Understand the Legal Context
Once the IRS has assessed the tax and you have paid it, you can sue in US District Court. However, it's important to note that simply having receipts is not sufficient to document your deductions. The Taxpayer Bill of Rights offers protections, but you still need to provide evidence of a business purpose and that the expenses were ordinary and necessary in the course of your business.
The Importance of Proper Documentation
When your audit isn't in your favor, the first step is not to jump into litigation. The Taxpayer Rights of Appeal Process allows you to file an appeal within 30 days. Before pursuing any legal action, ensure that you have all necessary documentation, including receipts, and consider hiring a professional like an Enrolled Agent, CPA, or tax attorney. They can help you navigate the complex laws and procedures effectively.
Legal Options Beyond the Initial Appeal
If you've filed and exhausted all available appeals, your next steps are clear: you can either File in Tax Court, orPay the tax, file a claim for refund, and if that is rejected, sue in District Court.
It's crucial to understand that even with receipts, the IRS may still disallow deductions if the expenses are not deductible. For example, spending $2,000 on neck and shoulder massages as medical expenses would likely be disallowed unless you can prove that the massages were ordered by a physician and were medically necessary. Insurance coverage is another relevant factor.
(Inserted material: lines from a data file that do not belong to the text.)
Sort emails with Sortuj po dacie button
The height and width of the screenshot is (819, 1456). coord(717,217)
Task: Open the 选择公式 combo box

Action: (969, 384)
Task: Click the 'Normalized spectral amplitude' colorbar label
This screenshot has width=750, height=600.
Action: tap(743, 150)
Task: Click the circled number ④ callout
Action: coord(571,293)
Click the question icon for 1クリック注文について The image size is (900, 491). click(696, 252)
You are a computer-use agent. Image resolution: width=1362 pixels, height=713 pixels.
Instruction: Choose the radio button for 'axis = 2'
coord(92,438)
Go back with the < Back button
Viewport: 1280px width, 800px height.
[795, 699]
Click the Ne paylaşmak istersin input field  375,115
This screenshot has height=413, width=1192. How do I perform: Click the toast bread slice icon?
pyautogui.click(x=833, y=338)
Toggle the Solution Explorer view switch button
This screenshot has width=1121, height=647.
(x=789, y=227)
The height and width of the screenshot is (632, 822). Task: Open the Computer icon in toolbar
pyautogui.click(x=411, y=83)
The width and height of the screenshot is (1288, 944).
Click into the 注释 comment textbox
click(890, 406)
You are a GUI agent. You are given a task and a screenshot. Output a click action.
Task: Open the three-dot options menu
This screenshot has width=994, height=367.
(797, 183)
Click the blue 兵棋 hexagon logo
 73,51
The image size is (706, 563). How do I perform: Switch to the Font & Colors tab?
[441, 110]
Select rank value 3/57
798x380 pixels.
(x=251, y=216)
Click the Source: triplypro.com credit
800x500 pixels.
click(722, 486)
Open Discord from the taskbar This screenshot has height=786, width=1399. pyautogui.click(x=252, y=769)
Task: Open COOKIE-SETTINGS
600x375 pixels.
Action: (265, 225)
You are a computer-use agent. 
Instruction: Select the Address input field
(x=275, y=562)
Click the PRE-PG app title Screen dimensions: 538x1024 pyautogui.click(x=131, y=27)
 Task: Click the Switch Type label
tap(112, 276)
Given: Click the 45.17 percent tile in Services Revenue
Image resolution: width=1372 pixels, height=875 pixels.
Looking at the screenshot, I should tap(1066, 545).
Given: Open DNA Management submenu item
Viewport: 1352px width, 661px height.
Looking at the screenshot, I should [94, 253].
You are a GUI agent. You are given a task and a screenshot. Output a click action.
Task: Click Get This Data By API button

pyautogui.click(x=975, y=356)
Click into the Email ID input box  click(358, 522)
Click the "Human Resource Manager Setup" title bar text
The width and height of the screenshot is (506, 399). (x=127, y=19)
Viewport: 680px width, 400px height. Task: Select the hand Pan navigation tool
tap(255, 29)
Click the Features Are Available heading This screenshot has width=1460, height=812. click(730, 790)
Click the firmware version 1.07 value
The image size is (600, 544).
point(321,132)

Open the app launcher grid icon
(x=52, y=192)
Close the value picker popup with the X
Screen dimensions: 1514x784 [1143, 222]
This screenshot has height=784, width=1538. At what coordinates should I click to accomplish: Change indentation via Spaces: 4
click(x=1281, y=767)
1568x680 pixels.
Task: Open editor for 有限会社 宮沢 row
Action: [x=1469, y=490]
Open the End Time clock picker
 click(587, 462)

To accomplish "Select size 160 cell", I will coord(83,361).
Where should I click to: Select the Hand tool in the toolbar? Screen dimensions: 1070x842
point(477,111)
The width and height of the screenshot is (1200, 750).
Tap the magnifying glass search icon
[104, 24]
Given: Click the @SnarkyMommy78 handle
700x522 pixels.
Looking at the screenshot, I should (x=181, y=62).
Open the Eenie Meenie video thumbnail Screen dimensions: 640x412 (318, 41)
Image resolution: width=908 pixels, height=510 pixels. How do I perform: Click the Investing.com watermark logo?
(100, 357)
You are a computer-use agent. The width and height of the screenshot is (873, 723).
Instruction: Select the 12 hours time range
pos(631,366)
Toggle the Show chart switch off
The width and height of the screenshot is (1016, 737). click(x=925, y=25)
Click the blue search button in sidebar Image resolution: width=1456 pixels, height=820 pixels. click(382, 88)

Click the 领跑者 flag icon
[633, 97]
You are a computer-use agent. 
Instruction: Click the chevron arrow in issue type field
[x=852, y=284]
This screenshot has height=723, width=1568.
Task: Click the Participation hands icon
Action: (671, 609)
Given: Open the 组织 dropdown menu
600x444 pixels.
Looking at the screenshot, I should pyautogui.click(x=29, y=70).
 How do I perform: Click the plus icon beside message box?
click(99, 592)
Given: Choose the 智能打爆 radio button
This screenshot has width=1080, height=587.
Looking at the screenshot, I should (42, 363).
Understanding Deductible Expenses
Just because you can verify payment for an expense doesn't mean the IRS will consider it deductible. Here are the key questions you need to ask:
What were the expenses? What Internal Revenue Code section, Treasury regulation, Revenue Ruling, or case law allows you to deduct them?For instance, claiming massagist services as a medical expense without a doctor's prescription could easily be disallowed. The onus is on you to prove that your expenses meet the IRS criteria for deductibility. The IRS does not need to prove anything; they need you to prove that the expenses meet the legal requirements.